Mais où est donc passée l'île Sandy?

Mais où est donc passée l'île Sandy?

Mais où est donc passée l'île Sandy?

Mis à jour 23 November 2012, 11:02 AEDT

Présente sur les cartes, absente des océans, l'île mystérieuse nourrit tous les fantasmes.

 

Ce sont des scientifiques australiens qui ont révélé sa disparition hier jeudi. L'équipe de chercheurs menée par Maria Seton, spécialisée en géophysique marine, rentre d'un voyage de 25 jours à bord du « Southern Surveyor ».
 
Initialement, le but de leurs recherches en Mer de Corail était de retrouver les fragments de la plaque tectonique australienne, qui se sont dispersés il y a 100 millions d'années quand l'Australie s'est détachée du Gondwana. Ce super continent agglomérait alors l'Inde, l'Afrique, l'Antarctique et l'Australie.
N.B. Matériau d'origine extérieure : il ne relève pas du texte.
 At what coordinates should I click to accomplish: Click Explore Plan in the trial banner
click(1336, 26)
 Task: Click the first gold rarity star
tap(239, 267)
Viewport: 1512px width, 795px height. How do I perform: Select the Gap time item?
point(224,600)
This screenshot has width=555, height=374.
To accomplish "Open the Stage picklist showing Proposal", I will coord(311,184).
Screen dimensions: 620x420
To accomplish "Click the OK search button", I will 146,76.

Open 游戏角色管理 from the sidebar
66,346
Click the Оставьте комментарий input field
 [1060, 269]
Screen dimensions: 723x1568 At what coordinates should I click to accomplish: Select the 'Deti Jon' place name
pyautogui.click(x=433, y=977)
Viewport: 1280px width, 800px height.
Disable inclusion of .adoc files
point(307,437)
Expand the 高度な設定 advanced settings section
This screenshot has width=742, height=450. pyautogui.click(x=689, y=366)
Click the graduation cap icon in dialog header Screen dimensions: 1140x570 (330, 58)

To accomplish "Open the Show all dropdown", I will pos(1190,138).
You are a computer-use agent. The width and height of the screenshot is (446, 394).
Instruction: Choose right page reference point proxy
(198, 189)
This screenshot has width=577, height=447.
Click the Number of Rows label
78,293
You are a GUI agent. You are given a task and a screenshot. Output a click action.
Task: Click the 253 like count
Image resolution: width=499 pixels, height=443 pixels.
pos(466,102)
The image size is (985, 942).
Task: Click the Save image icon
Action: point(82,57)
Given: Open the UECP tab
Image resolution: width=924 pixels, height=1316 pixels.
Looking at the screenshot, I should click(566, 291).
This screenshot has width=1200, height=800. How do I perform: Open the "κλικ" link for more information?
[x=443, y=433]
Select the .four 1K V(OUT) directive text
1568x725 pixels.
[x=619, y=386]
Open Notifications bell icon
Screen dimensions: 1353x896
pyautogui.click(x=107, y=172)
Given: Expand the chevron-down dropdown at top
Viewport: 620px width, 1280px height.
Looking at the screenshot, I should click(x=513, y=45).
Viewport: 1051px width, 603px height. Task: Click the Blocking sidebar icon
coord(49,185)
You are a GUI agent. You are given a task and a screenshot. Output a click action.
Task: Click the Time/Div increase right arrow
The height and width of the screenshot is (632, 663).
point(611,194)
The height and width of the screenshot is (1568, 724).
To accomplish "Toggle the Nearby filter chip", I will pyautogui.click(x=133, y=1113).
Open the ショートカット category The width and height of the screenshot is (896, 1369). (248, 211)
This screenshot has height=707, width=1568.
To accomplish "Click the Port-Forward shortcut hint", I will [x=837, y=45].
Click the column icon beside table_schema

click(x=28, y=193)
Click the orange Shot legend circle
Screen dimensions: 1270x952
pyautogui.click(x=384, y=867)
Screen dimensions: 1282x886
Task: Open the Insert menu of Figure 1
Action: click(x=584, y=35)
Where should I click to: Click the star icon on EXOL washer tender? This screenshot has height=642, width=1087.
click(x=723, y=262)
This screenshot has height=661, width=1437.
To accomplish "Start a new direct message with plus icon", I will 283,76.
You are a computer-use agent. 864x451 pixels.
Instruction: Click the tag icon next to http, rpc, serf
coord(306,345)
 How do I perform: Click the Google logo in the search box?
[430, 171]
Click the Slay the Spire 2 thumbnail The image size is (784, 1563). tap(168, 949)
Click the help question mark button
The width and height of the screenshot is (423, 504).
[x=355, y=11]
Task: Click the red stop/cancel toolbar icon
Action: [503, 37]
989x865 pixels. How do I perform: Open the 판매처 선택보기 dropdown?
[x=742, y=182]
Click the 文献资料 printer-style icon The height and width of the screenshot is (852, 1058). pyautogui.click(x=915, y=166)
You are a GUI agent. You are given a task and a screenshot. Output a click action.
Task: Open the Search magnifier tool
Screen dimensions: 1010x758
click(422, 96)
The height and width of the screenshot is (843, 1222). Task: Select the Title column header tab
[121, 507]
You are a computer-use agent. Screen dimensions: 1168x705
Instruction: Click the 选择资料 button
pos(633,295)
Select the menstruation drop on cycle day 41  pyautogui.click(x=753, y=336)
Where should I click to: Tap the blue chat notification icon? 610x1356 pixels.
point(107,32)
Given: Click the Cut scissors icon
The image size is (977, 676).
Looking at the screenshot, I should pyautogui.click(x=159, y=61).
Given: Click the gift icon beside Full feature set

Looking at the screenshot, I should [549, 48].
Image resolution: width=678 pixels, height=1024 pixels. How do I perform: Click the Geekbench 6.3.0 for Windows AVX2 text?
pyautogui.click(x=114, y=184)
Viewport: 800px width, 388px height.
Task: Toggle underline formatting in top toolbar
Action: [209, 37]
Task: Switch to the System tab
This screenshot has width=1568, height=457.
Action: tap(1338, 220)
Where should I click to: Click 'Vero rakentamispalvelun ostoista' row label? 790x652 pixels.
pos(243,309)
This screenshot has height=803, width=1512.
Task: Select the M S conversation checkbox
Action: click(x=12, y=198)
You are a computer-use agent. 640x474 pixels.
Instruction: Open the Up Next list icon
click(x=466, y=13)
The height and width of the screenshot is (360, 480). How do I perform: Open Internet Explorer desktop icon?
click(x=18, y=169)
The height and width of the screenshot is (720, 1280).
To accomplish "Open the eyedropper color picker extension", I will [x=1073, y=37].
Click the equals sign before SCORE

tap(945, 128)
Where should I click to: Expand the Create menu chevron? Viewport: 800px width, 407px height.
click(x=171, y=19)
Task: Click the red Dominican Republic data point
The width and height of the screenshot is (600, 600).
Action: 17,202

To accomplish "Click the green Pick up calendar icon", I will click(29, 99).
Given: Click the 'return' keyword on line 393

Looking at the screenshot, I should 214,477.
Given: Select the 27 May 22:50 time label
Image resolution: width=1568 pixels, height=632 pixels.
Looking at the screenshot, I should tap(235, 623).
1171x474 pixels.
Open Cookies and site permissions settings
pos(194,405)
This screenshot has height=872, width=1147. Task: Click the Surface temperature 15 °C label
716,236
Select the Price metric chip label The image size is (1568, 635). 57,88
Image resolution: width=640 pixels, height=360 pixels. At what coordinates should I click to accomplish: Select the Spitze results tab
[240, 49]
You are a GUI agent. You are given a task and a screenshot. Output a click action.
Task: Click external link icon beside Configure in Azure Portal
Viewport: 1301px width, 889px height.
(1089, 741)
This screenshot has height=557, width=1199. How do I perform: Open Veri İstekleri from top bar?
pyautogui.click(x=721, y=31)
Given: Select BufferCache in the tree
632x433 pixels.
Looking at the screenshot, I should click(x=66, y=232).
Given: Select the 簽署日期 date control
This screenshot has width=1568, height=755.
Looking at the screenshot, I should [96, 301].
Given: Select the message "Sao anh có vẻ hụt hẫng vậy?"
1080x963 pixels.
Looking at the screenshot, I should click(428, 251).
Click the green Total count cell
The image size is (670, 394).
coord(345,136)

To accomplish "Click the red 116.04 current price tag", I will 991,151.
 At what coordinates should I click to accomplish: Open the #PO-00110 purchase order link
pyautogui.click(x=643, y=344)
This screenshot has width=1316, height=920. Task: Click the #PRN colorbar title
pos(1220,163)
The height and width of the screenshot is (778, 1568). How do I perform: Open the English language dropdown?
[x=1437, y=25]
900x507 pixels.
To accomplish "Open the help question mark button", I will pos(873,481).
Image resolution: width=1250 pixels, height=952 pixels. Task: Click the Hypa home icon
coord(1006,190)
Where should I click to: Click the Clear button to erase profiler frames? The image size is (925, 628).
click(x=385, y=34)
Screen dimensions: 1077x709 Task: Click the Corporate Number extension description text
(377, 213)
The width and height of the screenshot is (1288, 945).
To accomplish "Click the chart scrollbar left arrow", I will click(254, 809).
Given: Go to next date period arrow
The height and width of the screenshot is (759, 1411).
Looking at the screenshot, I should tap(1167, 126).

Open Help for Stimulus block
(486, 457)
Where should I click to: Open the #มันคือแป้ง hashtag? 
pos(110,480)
Cette dérive des continents s'est accompagnée de la création de la Mer de Tasman entre l'Australie et l'actuelle Nouvelle-Zélande. Ces fragments du continent australien sont aujourd'hui submergés. «Nous étions à la recherche de ces fragments de notre pays», explique Maria Seton.
 
Mais cette mission scientifique a pris une toute autre tournure quand le « Southern Surveyor » s'est approché de l'île Sandy. On écoute le récit du géologue Steven Micklethwaite, professeur à l'Université d'Australie Occidentale, qui a participé à cette expédition sur le « Southern Surveyor » :
 
«Marie Seton a remarqué que sur la route que nous empruntions passait au large d'une île inconnue. Cette île figure sur toutes les cartes de Google Earth et les cartes du temps, elle est répertoriée dans la base de données mondiale sur les régions côtières. Mais dès que nous zoomions sur l'île sur Google Earth, il n'y avait qu'une tâche noire, Google ne pouvait rien voir. Alors on s'est dit c'est vraiment bizarre, nous sommes montés au poste de pilotage du bateau et nous avons découvert que l'île Sandy n'était pas indiquée sur nos cartes marines. Donc là on s'est demandé à qui nous devions faire confiance : Google Earth ou nos cartes marines ? Et comme nous n'étions pas loin, nous avons décidé de faire un petit crochet, et nous n'avons rien trouvé, nous avons navigué sur l'endroit où l'île était indiquée, or les fonds sont profonds, 1300 mètres de profondeur, donc c'est pas comme si l'île avait été engloutie il y a peu. Donc cette île Sandy n'existe pas !» 
 
Et cette désormais fameuse île Sandy aurait normalement du se trouver entre l'Australie et la Nouvelle-Calédonie, dans les eaux territoriales françaises, en Mer de Corail. Reste à savoir pourquoi l'île fantôme apparaît et disparaît selon les cartes:
 
«Nous enquêtons toujours sur cette affaire. Déjà, nous avons appris que la CIA, l'agence de renseignement américaine, est la principale source de cette base de données mondiale sur les régions côtières. Nous ne savons toujours pas comment cette île mystérieuse est apparue sur les cartes, mais il pourrait très bien s'agir d'une erreur de cartographie commise à la source par la CIA. De quoi nourrir les fantasmes de théorie du complot. Mais nous continuons l'enquête.» 
 
Notons que selon Mike Prince, le directeur du Service Hydrographique Australien, qui produit les cartes marines destinées à la marine australienne, la base de données mondiale sur les régions côtières n'est pas toujours très fiable, et qu'il prend toujours ses informations avec des pincettes. 
 
Découvrir une île qui n'existe pas, c'est du pain béni pour une expédition scientifique, en 2012. On n'est plus au temps des grandes explorations du globe et des circumnavigations, et pourtant la carte du monde est bel et bien changée depuis les révélations de jeudi : 
 
«Nous n'étions pas partis pour découvrir une île mystérieuse, c'est une découverte tout à fait fortuite, et heureuse. Ce genre de choses qui arrivent en sciences, quand vous êtes au bon endroit, au bon moment. Donc c'est très excitant. Vous vous rendez compte, le capitaine et nous les scientifiques nous pouvons nous dire que nous avons changé le monde, ou en tout cas la carte du monde, et ça donne le vertige.» 
 
C'était Steven Micklethwaite, interviewé par nos confrères de Fairfax Media. 
 
De son côté, le bureau de Google Maps en Australie et Nouvelle-Zélande précise qu'il consulte toujours une variété de sources pour faire ses cartes, mais qu'on n'est jamais à l'abri d'une erreur. Google Maps demande aux internautes de les lui signaler.